Recorded data
━━━━━━━━━━━━━━━━━━━━━━━━━━━━━━
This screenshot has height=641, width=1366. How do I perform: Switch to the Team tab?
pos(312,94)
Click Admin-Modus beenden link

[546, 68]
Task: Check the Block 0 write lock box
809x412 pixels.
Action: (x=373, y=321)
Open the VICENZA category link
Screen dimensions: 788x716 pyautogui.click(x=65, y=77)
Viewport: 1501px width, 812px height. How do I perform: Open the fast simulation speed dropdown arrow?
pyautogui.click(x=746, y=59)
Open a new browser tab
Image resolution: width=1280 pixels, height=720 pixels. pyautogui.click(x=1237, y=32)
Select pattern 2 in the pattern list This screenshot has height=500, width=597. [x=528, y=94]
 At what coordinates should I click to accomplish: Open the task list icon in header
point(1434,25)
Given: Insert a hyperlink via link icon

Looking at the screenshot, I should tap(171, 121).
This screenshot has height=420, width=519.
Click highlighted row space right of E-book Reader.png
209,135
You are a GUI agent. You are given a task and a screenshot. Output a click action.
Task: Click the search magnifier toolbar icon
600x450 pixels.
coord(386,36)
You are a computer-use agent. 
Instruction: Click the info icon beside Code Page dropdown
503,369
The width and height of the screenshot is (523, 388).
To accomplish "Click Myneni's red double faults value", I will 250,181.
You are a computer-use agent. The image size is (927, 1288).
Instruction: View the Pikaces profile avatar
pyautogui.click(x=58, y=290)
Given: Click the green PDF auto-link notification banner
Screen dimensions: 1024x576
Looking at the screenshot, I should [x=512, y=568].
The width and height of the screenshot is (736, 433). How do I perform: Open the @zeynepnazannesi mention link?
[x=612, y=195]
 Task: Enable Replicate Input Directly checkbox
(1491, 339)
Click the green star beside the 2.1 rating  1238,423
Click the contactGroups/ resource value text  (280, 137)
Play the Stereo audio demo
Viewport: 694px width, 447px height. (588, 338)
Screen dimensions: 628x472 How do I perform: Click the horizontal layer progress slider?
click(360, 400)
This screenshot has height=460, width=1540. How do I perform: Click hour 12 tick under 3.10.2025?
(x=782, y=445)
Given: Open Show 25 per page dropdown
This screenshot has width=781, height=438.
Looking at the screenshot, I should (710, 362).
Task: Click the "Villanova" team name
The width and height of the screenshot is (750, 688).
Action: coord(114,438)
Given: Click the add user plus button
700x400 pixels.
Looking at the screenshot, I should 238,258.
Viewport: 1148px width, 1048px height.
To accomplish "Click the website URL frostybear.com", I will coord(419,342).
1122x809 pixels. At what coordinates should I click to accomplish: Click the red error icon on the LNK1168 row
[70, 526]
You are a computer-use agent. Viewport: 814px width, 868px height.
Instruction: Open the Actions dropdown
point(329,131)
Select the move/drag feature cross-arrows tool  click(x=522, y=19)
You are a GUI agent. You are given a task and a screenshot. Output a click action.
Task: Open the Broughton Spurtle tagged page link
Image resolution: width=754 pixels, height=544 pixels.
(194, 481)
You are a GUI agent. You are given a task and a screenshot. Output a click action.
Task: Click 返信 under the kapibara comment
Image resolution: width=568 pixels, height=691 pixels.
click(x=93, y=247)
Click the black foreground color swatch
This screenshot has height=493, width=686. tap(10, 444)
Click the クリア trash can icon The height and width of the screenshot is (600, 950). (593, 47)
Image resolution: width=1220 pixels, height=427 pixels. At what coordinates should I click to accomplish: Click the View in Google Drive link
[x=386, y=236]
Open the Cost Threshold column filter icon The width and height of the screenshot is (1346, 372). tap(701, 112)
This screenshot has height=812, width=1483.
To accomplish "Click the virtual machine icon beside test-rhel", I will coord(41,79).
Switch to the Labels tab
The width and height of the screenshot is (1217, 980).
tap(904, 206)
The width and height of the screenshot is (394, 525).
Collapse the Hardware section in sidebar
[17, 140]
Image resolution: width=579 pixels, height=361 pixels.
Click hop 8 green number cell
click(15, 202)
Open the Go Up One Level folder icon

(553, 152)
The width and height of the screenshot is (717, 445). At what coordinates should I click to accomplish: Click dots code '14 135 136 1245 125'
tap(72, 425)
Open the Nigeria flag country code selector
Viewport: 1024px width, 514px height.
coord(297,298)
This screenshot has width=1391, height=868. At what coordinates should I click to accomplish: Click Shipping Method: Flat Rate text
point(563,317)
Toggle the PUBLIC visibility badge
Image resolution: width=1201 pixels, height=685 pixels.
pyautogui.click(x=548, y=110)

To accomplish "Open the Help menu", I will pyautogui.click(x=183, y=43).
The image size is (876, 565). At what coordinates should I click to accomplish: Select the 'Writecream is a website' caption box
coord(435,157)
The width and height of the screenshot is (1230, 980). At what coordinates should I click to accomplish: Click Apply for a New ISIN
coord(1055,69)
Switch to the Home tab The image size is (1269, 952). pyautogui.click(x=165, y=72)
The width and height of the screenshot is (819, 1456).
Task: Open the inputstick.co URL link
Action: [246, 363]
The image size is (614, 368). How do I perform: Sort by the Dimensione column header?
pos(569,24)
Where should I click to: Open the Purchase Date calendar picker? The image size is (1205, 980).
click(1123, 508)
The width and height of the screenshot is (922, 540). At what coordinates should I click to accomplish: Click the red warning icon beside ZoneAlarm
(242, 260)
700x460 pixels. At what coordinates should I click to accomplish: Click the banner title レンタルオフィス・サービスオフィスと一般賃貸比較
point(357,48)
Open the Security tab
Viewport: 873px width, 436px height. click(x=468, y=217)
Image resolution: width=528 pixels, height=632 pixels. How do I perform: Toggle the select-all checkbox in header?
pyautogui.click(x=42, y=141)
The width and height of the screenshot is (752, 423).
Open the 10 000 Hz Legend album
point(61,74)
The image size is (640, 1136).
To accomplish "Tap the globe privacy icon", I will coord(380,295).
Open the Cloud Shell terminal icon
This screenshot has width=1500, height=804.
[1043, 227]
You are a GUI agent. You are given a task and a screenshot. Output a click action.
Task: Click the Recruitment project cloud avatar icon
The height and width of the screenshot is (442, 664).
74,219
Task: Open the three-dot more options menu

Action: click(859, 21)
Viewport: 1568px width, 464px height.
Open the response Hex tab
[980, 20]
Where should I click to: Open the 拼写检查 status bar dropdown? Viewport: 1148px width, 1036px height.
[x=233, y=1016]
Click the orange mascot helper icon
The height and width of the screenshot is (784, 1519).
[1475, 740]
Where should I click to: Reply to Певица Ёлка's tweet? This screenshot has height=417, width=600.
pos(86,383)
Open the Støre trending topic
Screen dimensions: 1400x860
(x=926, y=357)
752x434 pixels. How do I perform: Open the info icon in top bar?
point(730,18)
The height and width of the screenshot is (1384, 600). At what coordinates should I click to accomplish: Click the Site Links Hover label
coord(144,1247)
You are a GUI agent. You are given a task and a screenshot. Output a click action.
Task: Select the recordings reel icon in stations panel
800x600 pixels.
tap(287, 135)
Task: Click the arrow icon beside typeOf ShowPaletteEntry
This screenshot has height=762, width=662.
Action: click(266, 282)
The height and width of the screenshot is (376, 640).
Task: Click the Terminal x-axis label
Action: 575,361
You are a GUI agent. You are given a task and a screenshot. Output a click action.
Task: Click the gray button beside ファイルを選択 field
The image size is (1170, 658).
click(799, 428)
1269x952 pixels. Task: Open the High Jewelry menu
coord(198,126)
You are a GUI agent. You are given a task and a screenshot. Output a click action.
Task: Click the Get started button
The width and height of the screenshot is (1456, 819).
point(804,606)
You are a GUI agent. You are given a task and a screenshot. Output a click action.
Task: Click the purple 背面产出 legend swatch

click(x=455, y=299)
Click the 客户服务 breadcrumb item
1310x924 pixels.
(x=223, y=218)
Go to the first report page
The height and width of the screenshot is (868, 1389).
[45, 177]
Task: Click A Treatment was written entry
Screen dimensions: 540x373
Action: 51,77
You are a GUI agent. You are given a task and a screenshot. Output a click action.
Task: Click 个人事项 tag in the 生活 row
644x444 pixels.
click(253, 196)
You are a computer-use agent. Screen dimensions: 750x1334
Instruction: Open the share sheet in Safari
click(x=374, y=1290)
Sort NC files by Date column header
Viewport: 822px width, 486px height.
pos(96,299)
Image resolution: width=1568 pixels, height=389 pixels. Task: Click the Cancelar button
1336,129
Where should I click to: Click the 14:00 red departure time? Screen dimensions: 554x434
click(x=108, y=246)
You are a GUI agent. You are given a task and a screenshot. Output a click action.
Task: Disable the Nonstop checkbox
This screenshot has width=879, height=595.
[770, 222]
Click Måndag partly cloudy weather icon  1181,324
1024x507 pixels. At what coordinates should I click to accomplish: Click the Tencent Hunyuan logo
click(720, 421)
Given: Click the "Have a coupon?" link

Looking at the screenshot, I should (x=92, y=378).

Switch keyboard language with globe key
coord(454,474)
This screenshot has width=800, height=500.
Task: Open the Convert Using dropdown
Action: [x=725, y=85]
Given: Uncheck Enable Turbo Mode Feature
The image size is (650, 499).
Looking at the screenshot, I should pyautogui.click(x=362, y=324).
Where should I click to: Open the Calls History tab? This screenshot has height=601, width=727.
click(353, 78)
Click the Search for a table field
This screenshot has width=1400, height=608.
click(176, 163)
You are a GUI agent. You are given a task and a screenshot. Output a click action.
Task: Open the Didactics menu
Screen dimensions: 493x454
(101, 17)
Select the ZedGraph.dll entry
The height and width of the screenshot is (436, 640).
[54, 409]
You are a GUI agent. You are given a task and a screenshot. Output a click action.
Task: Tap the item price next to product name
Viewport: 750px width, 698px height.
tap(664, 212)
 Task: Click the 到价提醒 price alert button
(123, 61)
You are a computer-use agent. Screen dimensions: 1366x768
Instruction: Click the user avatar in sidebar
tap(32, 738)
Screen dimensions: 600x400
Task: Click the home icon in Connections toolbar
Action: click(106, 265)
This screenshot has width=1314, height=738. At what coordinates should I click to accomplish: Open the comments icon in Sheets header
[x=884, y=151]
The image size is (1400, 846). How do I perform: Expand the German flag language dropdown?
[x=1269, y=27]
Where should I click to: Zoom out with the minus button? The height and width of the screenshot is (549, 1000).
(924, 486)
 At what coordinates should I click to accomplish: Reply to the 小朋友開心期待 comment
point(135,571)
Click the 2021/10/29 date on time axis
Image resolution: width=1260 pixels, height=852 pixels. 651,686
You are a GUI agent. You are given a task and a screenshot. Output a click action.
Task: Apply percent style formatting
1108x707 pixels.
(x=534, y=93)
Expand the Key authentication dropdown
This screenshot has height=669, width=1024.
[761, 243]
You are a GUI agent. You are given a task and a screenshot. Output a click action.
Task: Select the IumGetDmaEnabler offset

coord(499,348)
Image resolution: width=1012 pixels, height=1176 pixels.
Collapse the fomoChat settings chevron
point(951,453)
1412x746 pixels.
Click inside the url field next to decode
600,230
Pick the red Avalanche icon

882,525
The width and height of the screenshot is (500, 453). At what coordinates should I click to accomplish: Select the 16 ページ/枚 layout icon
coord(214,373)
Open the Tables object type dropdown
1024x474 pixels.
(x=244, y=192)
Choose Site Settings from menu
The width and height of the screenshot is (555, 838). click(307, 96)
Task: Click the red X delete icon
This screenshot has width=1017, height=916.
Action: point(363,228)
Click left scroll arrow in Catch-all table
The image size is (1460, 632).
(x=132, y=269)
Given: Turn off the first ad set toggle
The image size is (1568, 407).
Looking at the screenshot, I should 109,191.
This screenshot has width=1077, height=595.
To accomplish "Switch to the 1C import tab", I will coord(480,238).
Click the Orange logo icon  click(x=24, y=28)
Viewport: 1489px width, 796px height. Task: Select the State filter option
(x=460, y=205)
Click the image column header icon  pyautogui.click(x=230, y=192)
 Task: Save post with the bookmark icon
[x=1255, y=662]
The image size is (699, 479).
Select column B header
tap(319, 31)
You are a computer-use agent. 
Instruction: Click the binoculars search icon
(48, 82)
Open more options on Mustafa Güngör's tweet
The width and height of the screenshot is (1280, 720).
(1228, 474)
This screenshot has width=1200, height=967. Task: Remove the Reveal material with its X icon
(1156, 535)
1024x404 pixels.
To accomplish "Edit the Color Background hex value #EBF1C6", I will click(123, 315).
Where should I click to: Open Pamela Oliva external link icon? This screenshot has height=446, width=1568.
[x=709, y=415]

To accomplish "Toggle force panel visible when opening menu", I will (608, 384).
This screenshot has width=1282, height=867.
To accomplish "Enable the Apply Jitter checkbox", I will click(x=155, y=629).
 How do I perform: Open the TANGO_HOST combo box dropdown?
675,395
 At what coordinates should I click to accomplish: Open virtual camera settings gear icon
━━━━━━━━━━━━━━━━━━━━━━━━━━━━━━
> [What you need to do]:
Write out each line of the data that holds the string "name".

> [Finished task]:
Task: Click the "Villanova" team name
Task: Tap the item price next to product name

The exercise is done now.